Sarah Kendzior was on just a little while ago, talking about how the centers of creativity are cut off from people nowadays—her big example was New York City, but also San Francisco.  They’re cut off from young people, especially artists and the creative class, because they have become places for only the 1%.  Essentially artists are being priced out of the artistic centers of the United States.  I know that when you and the fabulous Mrs.

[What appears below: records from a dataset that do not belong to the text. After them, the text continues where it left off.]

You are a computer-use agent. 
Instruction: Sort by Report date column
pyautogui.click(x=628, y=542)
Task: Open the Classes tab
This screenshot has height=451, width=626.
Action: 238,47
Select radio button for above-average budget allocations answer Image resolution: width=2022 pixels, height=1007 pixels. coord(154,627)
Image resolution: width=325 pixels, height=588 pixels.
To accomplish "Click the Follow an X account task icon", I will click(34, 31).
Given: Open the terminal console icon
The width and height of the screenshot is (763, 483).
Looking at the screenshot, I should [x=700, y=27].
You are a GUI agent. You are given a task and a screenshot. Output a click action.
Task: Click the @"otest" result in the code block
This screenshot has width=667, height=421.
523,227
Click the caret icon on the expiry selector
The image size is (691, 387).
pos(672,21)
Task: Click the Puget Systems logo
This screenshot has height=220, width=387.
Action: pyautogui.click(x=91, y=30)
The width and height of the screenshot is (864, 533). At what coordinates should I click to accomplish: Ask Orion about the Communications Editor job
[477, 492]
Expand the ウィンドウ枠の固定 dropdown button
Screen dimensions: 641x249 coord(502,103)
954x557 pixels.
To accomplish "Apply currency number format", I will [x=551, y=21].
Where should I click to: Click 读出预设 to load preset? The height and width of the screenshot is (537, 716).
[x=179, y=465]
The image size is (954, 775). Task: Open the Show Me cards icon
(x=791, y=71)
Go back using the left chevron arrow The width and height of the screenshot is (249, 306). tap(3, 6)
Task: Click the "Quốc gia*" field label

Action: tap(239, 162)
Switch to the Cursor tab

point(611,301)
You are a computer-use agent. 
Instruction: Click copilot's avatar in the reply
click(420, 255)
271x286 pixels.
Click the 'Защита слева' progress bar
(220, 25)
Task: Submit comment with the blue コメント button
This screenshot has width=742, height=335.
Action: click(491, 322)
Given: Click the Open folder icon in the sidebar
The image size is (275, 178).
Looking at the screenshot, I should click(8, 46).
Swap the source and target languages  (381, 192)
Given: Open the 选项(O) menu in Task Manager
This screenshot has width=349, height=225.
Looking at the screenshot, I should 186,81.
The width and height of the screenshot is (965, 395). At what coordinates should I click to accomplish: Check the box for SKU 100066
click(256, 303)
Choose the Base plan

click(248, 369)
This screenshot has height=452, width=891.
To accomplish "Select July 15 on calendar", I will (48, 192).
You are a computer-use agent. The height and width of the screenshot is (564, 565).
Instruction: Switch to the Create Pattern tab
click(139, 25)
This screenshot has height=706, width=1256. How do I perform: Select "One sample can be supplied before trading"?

Thunderball were thinking about where to move—you wanted to get out of Chicago, you wanted to try something else—I know that you had an opportunity in New York City.  Why did you choose New Orleans over New York City?

Spencer Thayer:  Well, our primary goal has been to avoid participating in capitalism as much as possible.  And to do that, we decided the first thing we needed to take control over is our food.  We wanted to grow our own food.  We started doing that in Chicago and we were exceptionally successful, I would say maybe 50% of our food was grown on a rooftop at Weiss Hospital.

And New Orleans was the ideal place, because it’s growing season all year round.  And there is still culture and activity and a nightlife.  And also, it’s cheap—at least we thought it was cheap.  But there’s an interesting correlation between what your previous guest was saying and what I’m going to talk about a little bit today, how New Orleans is starting to get priced out for the creative class, or just working people and people of color.  Everyone is getting pushed out, deliberately, by the city and by real estate speculators.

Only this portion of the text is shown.